▶ _Instruction 1_
In the passage on values-identification, what meaning is given to the term "values-identification"?
▶ _Instruction 2_
Summarize the passage on values-identification in two sentences.
▶ _Instruction 3_
List the three terms in which the passage on values-identification describes an individual's explicit identification with values.

This leads us from values-identification (I am using the term here to mean, not identification of values, but the individual's identification of himself or herself with certain values), objectively described, to an inner criterion. Values-identification is not arbitrary or noncriteriological in respect to the particular values with which given individuals identify—it is qualifiable by right and wrong, better and worse. The right values-
identification by an individual is his or her explicit identification (in terms of actualization, conservation, and defense) with the values with which he or she is implicitly—that is, innately—identified. These are the values in the service of which the individual will experience the intrinsic rewards of personal fulfillment. This is to say that values-identification is the actualization of an implicit identity. But if the identity antecedently exists, in the form of the unique potentialities within the individual, what is the point of actualization? Its point is the value-enhancement of actual human existence. Metaphysically considered, a potentiality is a possibility, and the meaning of possibility is "possible existent." Where the possible existent is a value it inherently lays claim to existence. But as possibilities, values are powerless to bring themselves into existence; they can only be actualized by existing entities, and the existing entities upon whose agency they depend are those in whom the possible values subsist as potentialities. In sum, to be a human being is to be responsible for certain values.

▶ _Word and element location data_
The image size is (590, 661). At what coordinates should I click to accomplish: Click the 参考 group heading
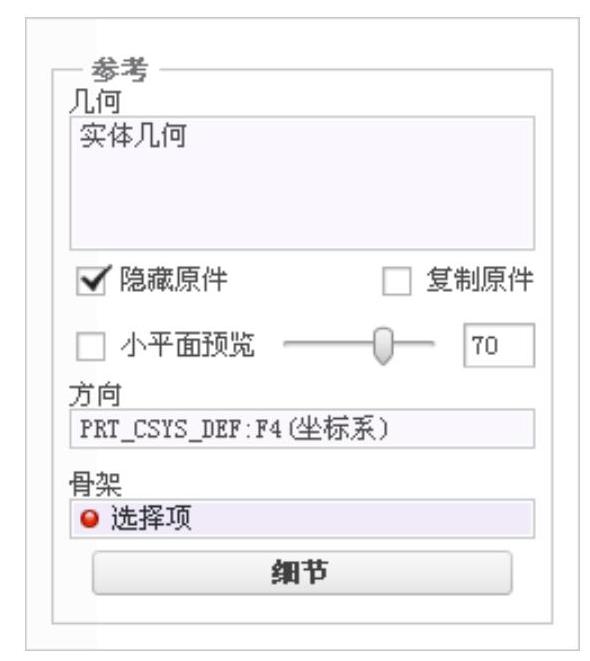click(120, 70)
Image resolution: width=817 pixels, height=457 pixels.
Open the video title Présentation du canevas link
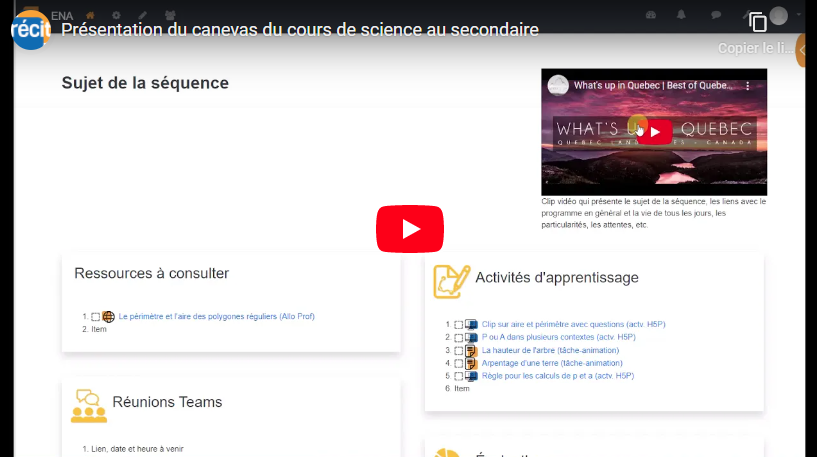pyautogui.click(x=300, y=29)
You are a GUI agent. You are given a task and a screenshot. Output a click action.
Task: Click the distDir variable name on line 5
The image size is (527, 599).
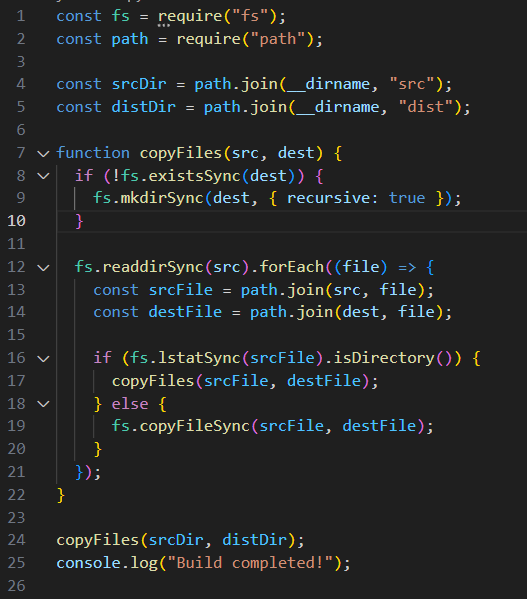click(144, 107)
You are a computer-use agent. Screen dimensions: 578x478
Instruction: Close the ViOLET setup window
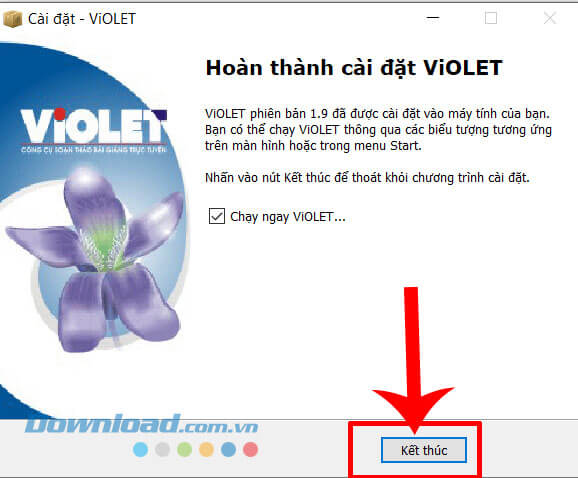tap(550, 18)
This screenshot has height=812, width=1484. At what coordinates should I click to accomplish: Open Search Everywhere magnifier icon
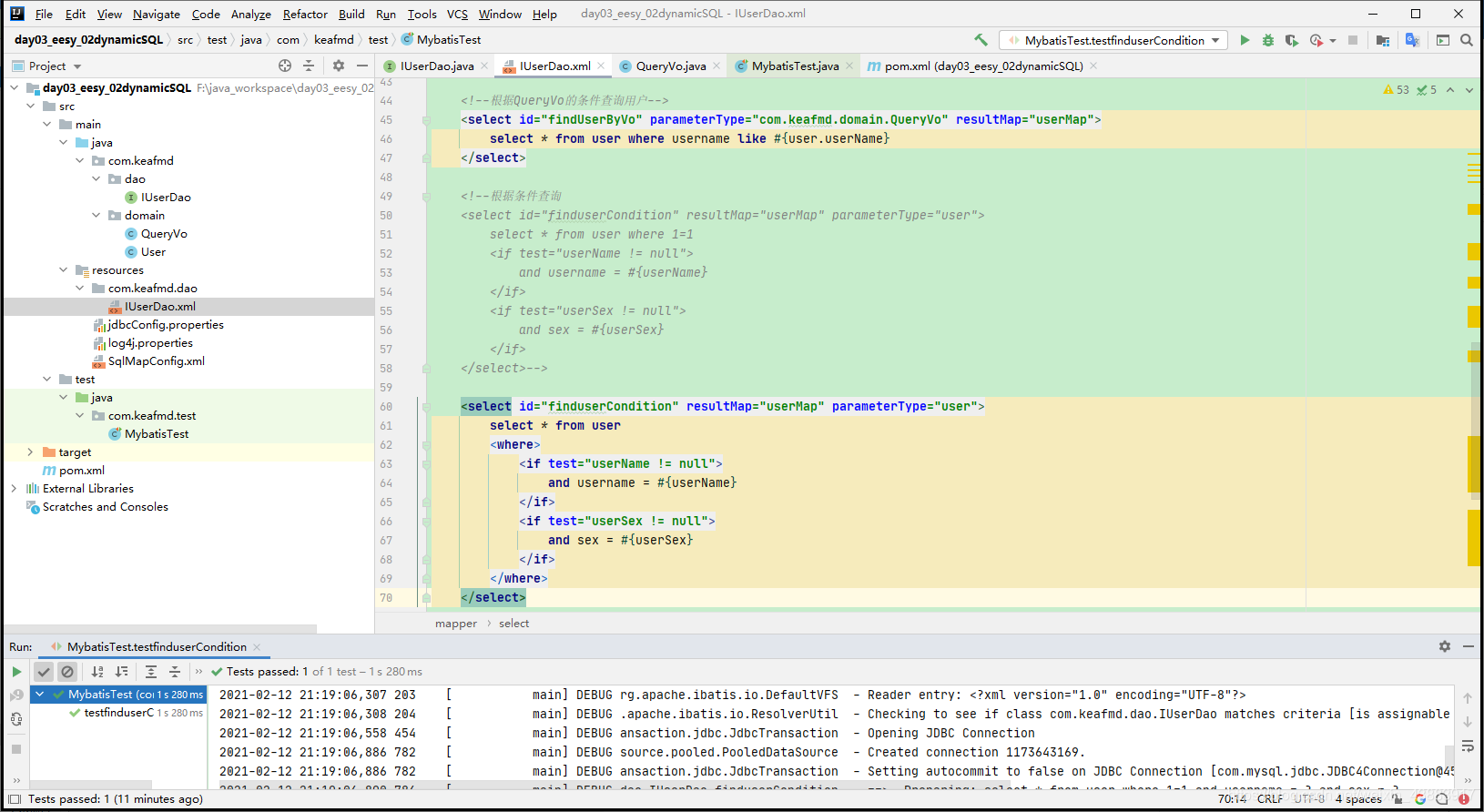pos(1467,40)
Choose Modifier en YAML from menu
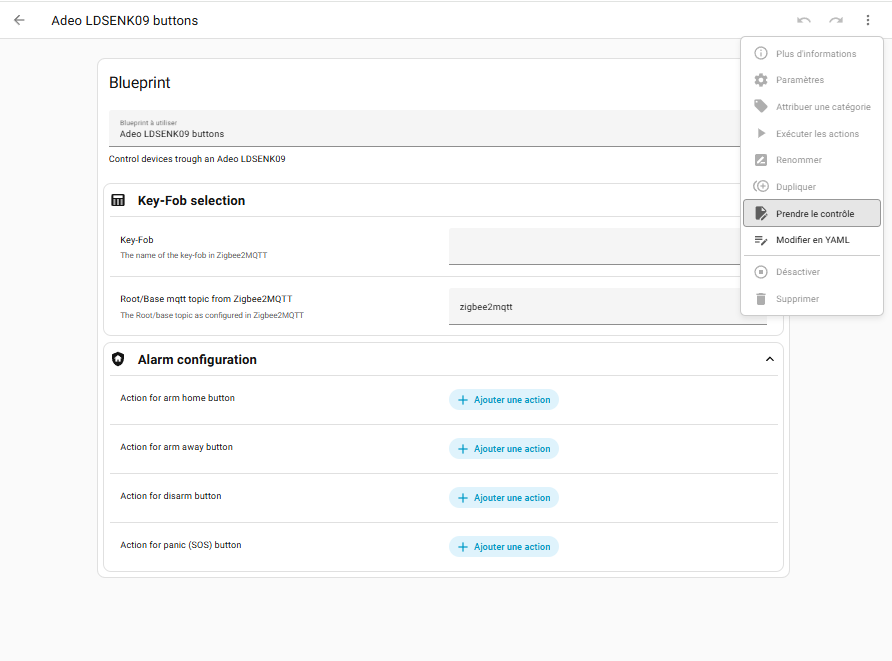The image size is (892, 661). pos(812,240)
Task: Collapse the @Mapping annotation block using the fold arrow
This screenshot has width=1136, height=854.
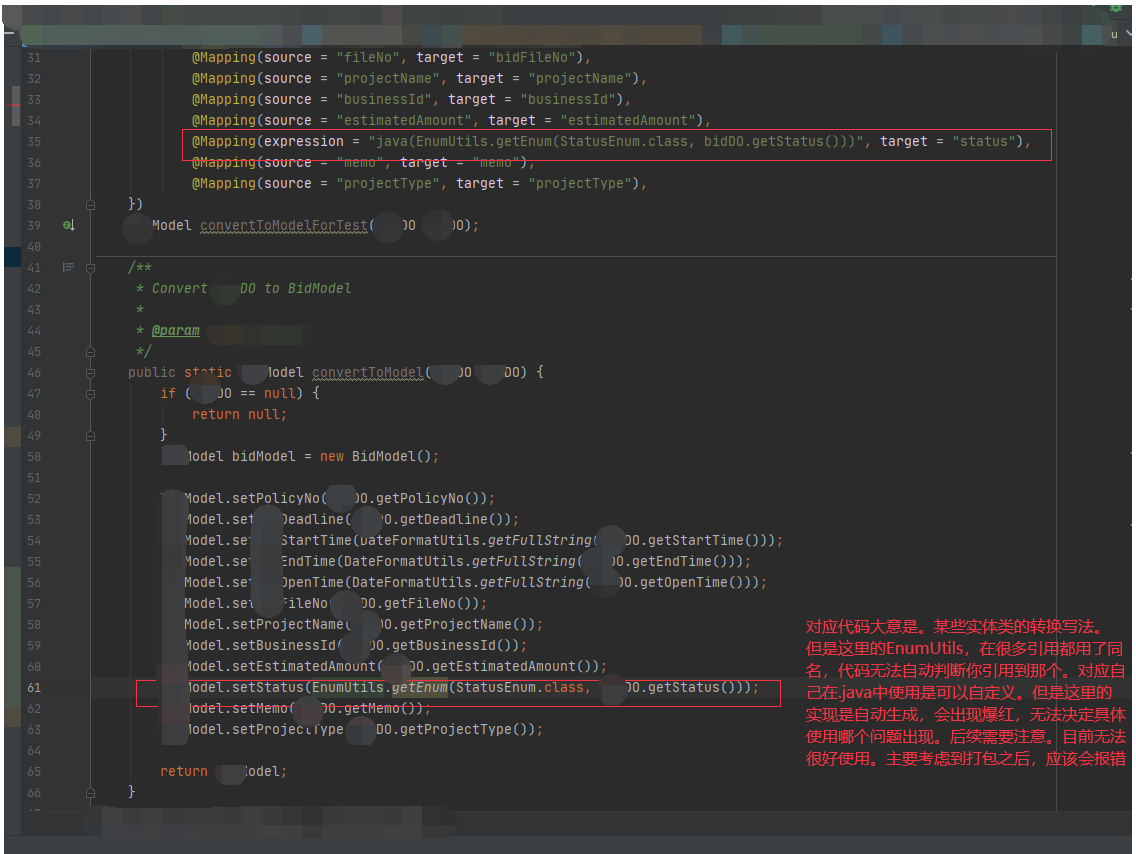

▶ _Complete output 1_
It means the individual's identification of himself or herself with certain values, not the identification of values.

▶ _Complete output 2_
Values-identification is not arbitrary but can be right or wrong. The right values-identification is the individual's explicit identification with the values innately held as potentialities, and because those values can be brought into existence only by the people in whom they subsist, to be a human being is to be responsible for certain values.

▶ _Complete output 3_
Actualization, conservation, defense